Tantangan, pada hakikatnya
bukan untuk dihindari, melainkan justru untuk dilakoni. Hidup itu sendiri
adalah tantangan, adalah masalah. Mengapa kita mesti menghindar? Di sinilah
kadang-kadang kita lupa pada kesejatian diri.
Di mana pun dan kapan pun
kita hidup, masalah dan tantangan akan selalu datang menjemput. Hidup adalah
inheren, sekaligus identik, dengan masalah dari tantangan itu sendiri. Kalau
kita menghadapinya dengan hati tegar dan ikhlas, semua masalah itu akan sirna.
Kalau kita tertelikung dengan masalah, sesungguhnya bukan masalah itu sendiri
sebagai masalah.
Yang menjadi masalah adalah
cara kita sendiri yang salah dalam menghadapi masalah. Bagi sebagian orang
kegelisahan hati itu muncul didasari oleh perilaku kita yang belum sampai ke
tingkat yakin akan sangat dekatnya pertolongan Allah. Artinya segala persoalan
dan kesulitan yang ada dan menimpa kita –sekecil apapun—justru seringkali
membuahkan rasa cemas dan gudah gulana yang membuat gelisah hatinya.
Kondisi hati yang gelisah
akan berdampak pada persepsi menyikapi hari demi hari hidupnya dengan aneka
keluh kesah, amarah, dan perilaku yang serba salah. Lebih jauh kondisi ini
menyebabkan hidup terasa sumpek, mumet, rumit, dan membuat sakit kepala
menghinggapi kita.
Kesannya, segala yang
tersaji di hadapan kita, terasa semakin membebani hati dan pikirannya.
Pentingnya Meredam Gelisah Hati. Keberadaan masalah dalam hidup adalah sesuatu
yang wajar. Namun, manakala sikap kita yang tidak tepat dalam menghadapi dan
memposisikan masalah tersebut, maka inilah sebenarnya yang menjadi awal munculnya
penyakit gelisah hati. Adanya gelisah hati dalam hidup kita, bila tidak
hati-hati tentu tidak jarang akan menjadi jalan yang terbentang bagi
terjerumusnya ke jurang maksiat.
Dengan demikian, dalam hidup
manusia sangat diperlukan adanya perilaku meredam gelisah hati. Pentingnya
meredam gelisah hati ini, tidak lain didasarkan pada kenyataan bahwa perasaan
cemas, gelisah, keluh kesah, dan amarah jelas tidak akan mengubah apa pun,
malahan justru akan menyengsarakan hati dalam jurang kegelisahan berikutnya.
Dan lebih parah lagi, ia
hanya akan membuat dirinya semakin jauh dari pertolongan Allah Naudzubillah.
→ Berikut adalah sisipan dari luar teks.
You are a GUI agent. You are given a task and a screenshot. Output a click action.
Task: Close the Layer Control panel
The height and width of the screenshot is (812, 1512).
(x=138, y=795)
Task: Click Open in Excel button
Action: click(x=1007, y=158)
Jadi, alangkah ruginya bagi mereka yang tidak mampu menikmati hidup lantaran
terbelenggu gembok-gembok perasaan cemas, khawatir, tegang dan pikiran kalut
yang merupakan penyubur hadirnya kegelisahan hati seseorang.
Jika anda tidak mau menjadi
ahli stres dan ingin menikmati hidup, maka anda harus mencari jalan keluarnya.
Kiat Meredam Gelisah Hati Menghadapi berbagai persoalan hidup dan kehidupan
ini, menurut Dr.H.Muslim Nasution (2002) selalu menjadikan batin seseorang
gelisah, tak tenang, dan tak tentu arah. Terkadang, yang membuat itu terjadi
bukan hanya hal-hal yang bersifat cobaan atau derita, tetapi juga hal-hal yang
berbentuk kenikmatan dan kebahagiaan. Artinya apa pun bentuk
problematika/kejadian hidup yang terjadi pada kita, mestinya direspon dengan
sikap yang tenang dan tentram. Lebih jelasnya, Allah menginformasikan dalam
Alquran surat al-Hadiid; 23, yang artinya: “(Kami jelaskan yang demikian itu)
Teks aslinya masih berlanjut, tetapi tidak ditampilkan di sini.